Skip to content

When Nuthood Was in Flower [Red Skelton Show]

When Nuthood Was in Flower, The Red Skelton Hour, season 15, guest star Milton Berle

When Nuthood Was in Flower, The Red Skelton Hour, season 15, originally aired January 4, 1966 with Milton Berle

In When Nuthood Was in Flower, Red Skelton appears as Forsooth in a sketch set in the Middle Ages. He begins as apprentice to a torture device manufacturer, and ends entertaining the troops … With guest star Milton Berle! The ad libbing and improvised comedy is hilarious!

Opening monologue

[Red comes on stage, carrying a rain slicker.] Do you know what this is? A new California sun suit! In California out here, this time of year, the weather’s beautiful … the umbrellas are in bloom, you know. It’s really picturesque to see those Sunkist oranges floating down the drain … You know, with Noah it rained 40 days and 40 nights. Out here the weatherman calls that “light to moderate”.

You know, there’s never any water in the Las Angeles river rout here. When it last rained, there were these two fish talking, and one of them says, “This is that stuff I was telling you about.” The other fish says, “Well, lets get out of here before we get drowned!”

I saw a little boy fishing in the gutter. I asked him how the fishing was, and he said, “The fishing’s great!” Then, I asked what he caught, and he said, “Nothin’.” I said, I thought you said the fishing was great? “I did! The fishing is great. It’s the catching that’s lousy!” I asked him what he’s fishing for, he said a “goodaloop”. I asked, him, what’s a goodaloop? He said, “I don’t know, I ain’t caught one yet!”

Pantomime of the things you have to do to enjoy the California weather.

When Nuthood Was in Flower

Act I

Milton Berlee as No-Good in When Nuthood was in Flower

Red, as Forsooth, is the apprentice to Max Fracture (Jan Arvan), proprietor of the “Ye Olde Pain & Torture Shoppe”. Forsooth accidentally burns his own hands, Max’s, and Lord Fancypants, before spilling boiling oil on them. No-Good (Milton Berle), Max’s son, returns home from college, having flunked out.

Forsooth: Forgive me, Sewer.
No-Good: Sewer? Young man, that’s “sire”. You have very bad breeding.
Forsooth: If I have very bad breeding, how did I know you was a sewer?
No-Good: Even for the Middle Ages, that joke’s pretty old.

Act II

Max sends his son & Forsooth to the King (Henry Corden) — Prince Charlton of Heston — as traveling salesmen. After entering with a bad song, and failing to interest in the latest cure for dandruff — a head chopper — they show off their new torture device. The people stretcher!

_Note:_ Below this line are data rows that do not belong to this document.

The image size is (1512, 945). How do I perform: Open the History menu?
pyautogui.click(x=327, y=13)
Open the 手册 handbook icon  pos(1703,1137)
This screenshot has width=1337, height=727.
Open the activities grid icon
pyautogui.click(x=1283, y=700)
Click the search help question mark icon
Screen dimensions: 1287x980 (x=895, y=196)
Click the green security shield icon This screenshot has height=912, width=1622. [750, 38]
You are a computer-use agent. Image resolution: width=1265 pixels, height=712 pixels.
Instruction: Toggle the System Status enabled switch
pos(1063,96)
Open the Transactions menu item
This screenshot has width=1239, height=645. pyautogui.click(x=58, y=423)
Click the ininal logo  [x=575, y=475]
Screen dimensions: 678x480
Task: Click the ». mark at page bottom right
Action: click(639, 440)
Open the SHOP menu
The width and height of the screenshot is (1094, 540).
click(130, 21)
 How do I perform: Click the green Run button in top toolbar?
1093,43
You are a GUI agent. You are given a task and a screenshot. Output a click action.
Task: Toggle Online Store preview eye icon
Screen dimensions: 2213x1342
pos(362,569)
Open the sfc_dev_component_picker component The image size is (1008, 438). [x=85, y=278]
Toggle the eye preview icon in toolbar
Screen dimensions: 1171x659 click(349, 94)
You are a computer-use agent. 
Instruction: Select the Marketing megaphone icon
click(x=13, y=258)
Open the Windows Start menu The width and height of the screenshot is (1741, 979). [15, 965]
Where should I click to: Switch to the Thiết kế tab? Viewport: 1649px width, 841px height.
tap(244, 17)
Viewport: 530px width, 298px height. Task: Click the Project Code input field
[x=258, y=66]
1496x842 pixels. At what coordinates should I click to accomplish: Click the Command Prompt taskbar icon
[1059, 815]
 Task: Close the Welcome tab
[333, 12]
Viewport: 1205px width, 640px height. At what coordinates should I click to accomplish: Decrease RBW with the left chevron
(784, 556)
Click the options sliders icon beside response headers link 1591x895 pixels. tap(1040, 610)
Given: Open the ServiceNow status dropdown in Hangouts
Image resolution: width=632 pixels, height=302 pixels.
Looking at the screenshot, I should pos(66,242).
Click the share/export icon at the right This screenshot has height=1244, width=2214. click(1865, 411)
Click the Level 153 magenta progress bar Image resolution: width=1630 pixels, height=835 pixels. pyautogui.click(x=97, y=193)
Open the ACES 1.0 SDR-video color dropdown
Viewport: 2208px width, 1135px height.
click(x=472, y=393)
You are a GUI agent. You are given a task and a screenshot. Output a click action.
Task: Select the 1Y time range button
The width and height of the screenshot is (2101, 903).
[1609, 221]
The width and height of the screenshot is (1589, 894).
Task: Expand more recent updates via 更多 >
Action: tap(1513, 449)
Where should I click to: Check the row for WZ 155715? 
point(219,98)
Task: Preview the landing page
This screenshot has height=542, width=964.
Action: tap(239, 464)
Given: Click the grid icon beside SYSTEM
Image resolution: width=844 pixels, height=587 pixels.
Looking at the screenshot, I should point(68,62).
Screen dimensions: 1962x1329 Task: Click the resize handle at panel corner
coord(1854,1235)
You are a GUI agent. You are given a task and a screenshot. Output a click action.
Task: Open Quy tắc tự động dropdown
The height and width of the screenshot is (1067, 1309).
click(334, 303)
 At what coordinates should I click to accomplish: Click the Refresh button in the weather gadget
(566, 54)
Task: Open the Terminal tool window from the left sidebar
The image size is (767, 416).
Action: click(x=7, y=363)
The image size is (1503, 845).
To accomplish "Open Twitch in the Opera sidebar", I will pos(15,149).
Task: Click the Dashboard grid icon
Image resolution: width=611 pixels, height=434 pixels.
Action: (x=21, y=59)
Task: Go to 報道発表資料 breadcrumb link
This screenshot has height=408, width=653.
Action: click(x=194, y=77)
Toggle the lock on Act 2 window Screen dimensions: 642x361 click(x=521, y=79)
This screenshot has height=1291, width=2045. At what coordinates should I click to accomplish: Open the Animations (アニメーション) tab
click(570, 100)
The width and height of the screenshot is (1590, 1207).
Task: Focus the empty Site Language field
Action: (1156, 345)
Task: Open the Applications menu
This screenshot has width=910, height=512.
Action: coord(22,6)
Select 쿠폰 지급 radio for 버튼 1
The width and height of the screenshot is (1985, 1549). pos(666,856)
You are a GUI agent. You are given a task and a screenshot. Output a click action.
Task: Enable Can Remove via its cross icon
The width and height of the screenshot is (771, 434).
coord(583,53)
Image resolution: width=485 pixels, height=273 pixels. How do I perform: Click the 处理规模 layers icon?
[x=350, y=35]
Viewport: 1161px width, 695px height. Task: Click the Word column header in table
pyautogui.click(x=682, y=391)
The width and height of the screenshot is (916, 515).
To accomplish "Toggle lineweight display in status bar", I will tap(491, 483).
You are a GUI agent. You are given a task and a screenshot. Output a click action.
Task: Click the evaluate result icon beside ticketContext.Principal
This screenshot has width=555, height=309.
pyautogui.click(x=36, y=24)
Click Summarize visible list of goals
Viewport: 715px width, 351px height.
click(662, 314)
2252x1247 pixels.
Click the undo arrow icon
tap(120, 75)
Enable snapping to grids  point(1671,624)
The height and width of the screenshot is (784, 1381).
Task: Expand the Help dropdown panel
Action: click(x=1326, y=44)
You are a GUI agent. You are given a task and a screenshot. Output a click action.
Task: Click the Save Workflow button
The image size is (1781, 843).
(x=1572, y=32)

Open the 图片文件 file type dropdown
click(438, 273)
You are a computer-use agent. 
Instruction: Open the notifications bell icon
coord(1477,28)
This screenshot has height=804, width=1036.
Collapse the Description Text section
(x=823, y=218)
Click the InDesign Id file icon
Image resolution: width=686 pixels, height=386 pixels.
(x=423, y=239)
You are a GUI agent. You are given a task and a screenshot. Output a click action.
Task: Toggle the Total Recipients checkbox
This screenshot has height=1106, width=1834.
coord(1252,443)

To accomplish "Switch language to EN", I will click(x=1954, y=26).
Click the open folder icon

No-Good's torture device gives "stretching your legs" a whole new meaning

Forsooth: Good thing I was wearing my stretch pants!

The King, however, decides to hire them as entertainers — for the troops in the battlefield. If they’re not funny, he threatens to can them.

No-Good: Just think, he’s gonna can us. We’ll go down in history as the first canned hams!

Act III

Soon, they’re doing their corny jokes for the solders. “The biggest schmoe in the USO …”

I want to report a defective shield …
I want to report a defective shield …

No-Good: A Duke is born with a silver spoon in his mouth.
Forsooth: I’ll bet that tickled his mother!

Soon, the enemy appears, and the two groups of soldiers fight. But No-Good keeps interrupting the fight to tell jokes like:

No-Good: What is black-and-white and black-and-white and black-and-white?
Forsooth: I don’t know.
No-Good: A penguin rolling down a hill.

Soon, the soldiers all surround their mutual enemies — the comedians! And threaten to burn them at the stake. Or, chop off their heads. Of course, a hot stake is better than a cold chop …

Red Skelton and Milton Berle on stage

Red and Milton come on stage, standing in front of a backdrop. The backdrop has a picture of a front door, back doown, and western-style swinging doors with a spittoon. Milton first bets Red that there are actually four doors — including the cuspidor. Then, he bets that there are only three — it’s not a cuspidor, it’s a spittoon. Frankly, the funniest part is where Milton asks Red for change — two tens for a five. Red does a visual bit that’s very funny as he checks the math, ending with “For a minute, I thought you were cheating me.”

Classic Skelton

Red and Lucille Knoch dance … badly. This leads into Red doing a hilarious pantomime about a woman getting up in the morning, putting on makeup, putting on her girdle, etc. Red said that it was originally done by his father in the Wallace Hagenbeck circus. He did an expanded version of this in Bathing Beauty.

Songs

In the musical segment, Linda Bennett performs ‘I’m Nobody’s Baby‘ and ‘Limehouse Blues.’ The sleepy medieval hamlet in which Forsooth lives is identified as Anasthesia.

Silent Spot

Red demonstrates what happens when a bridge fanatic is desperate to find a fourth for bridge. During a hurricane! It’s a funny routine, with a lot of prop humor.